Nachrodt-Wiblingwerde - Mit einem Aktionstag hat die Freiwillige Feuerwehr in Wiblingwerde am Samstag Werbung in eigener Sache gemacht, um neue Mitglieder zu gewinnen. Aber auch der Spaß kam nicht zu kurz.

Von Lydia Machelett

Anneliese Gottwald will es wissen. Sie wagt es, steigt in den Korb der Altenaer Drehleiter und fährt binnen weniger Sekunden in 23 Meter Höhe. Zur Belohnung erhält sie einen seltenen Ausblick: Das Höhendorf von oben.

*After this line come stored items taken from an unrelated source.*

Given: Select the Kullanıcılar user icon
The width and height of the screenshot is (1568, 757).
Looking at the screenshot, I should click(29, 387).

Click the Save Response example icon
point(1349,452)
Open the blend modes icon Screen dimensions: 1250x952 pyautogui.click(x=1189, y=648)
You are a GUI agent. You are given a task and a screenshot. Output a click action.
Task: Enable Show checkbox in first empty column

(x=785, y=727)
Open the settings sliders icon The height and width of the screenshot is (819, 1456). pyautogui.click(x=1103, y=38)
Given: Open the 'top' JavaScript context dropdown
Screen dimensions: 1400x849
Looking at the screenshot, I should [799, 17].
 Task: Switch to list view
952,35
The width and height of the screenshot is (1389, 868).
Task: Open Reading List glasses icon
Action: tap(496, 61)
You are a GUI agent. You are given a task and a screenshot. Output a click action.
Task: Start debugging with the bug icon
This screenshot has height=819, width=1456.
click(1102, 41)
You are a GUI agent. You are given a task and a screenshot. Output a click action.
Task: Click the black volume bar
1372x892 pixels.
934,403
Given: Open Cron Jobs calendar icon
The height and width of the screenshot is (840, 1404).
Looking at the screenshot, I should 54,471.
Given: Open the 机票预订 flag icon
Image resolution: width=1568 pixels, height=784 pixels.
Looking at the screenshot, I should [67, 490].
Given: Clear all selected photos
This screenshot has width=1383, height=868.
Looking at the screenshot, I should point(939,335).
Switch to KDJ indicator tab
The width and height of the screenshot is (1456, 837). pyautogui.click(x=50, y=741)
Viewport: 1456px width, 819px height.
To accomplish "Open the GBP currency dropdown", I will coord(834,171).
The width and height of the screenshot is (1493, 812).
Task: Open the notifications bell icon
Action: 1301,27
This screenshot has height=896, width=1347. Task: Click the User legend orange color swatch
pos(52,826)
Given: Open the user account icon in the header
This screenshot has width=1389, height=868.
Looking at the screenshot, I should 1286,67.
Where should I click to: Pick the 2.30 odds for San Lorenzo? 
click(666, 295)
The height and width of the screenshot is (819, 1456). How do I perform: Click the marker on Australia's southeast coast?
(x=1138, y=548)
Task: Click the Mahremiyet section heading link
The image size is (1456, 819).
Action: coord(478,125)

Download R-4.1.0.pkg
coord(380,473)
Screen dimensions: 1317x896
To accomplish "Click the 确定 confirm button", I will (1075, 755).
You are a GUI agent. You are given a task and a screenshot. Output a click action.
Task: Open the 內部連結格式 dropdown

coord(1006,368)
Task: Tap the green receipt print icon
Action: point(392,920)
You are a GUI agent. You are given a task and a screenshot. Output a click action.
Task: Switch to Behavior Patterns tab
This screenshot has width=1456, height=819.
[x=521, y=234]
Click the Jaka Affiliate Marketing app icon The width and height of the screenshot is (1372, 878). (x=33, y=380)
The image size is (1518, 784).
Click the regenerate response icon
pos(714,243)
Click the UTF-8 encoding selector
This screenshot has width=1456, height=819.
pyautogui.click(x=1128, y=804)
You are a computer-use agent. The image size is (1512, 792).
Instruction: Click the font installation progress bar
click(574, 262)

So mutig wie die Seniorin waren jedoch nicht alle Besucher beim Aktionstag der Feuerwehr.

Die Löschgruppen aus Wiblingwerde und Veserde präsentierten sich am Samstagnachmittag auf dem Wiblingwerder Dorfplatz. Doch was nach einem launigen Nachmittag aussah, hatte einen ernsten Hintergrund: Die Wehr sucht neue ehrenamtliche Retter. „Wir wollen Quereinsteiger ermuntern, bei uns mitzumachen. Wir stellen hier die Arbeit vor und Interessierte können sie selbst einmal ausprobieren“, erklärte der stellvertretende Gemeindebrandinspektor Mark Wille. Doch der erhoffte Besucherandrang blieb aus. Schuld daran war ganz klar das Wetter: Zur besten Kaffeezeit kamen kräftige Schauer vom Himmel.

Aber die wenigen, die den Weg zum Dorfplatz gefunden hatten, waren begeistert und interessiert. Das kann Feuerwehrmann Patrick Douven gut verstehen. Er kann sich noch gut erinnern, als er von drei Jahren zur Feuerwehr kam. „Ich war Ende 30 und hatte große Bedenken, das noch anzufangen“, gab Douven zu. Doch heute möchte er sein Hobby nicht mehr missen. Die Begeisterung für die Feuerwehr wurde durch seinen Sohn geweckt, der seit einigen Jahren die Jugendfeuerwehr besucht. „Man kam ins Gespräch und überzeugte mich, es doch einmal zu versuchen“, erzählte er. Seither ist er ehrenamtlicher Retter mit Leib und Seele.

An seinen ersten Einsatz kann Douven sich noch gut erinnern: Der Garagenbrand auf dem Hof Hegemann. „Als in der Nacht der Melder ging, musste ich erst einmal realisieren, dass es ein Einsatzalarm war und nicht der Wecker“, erinnerte er sich. Dann ging alles ganz schnell. „Es war ungewohnt. Aber Angst oder so hatte ich nicht. Man macht dann einfach, ist ins Team eingebunden und hat seine Aufgabe“, erzählte er weiter. Was er nach dem erfolgreichen Einsatz verspürte, beschreibt der 41-Jährige als „vollste Befriedigung“. Wenige Wochen später stand ein weit dramatischerer Einsatz an. In Veserde gab es einen schweren Verkehrsunfall. Ein Mensch wurde sogar durch die Tür eines Busses geschleudert. „Natürlich berührt einen das. Aber man spricht anschließend mit den Kameraden darüber und dann ist es auch gut“, erklärte Douven. Das Retten ist für ihn zur Herzensangelegenheit geworden. „Natürlich sind es auch die Kameradschaft und das soziale Zusammenspiel, die den Reiz ausmachen. Ich habe wirklich viele neue Freunde.“

Daher hörte er am Samstag auch nicht auf, Interessierte anzusprechen und für die Wehr zu werben. So löschte er beispielsweise Feuer und zeigte, wie die hydraulische Schere funktioniert. Das Konzept „Feuerwehr zum Anfassen“ begeisterte die Wiblingwerder. Große und kleine Besucher erkundeten den Fuhrpark und ließen sich die zahlreichen Funktionen der Fahrzeuge erklären. Mutige griffen sogar selbst zum Feuerlöscher und bekämpften einen kleinen Brand oder nutzten wie Anneliese Gottwald die Gelegenheit, um mit der Drehleiter in die Höhe zu fahren.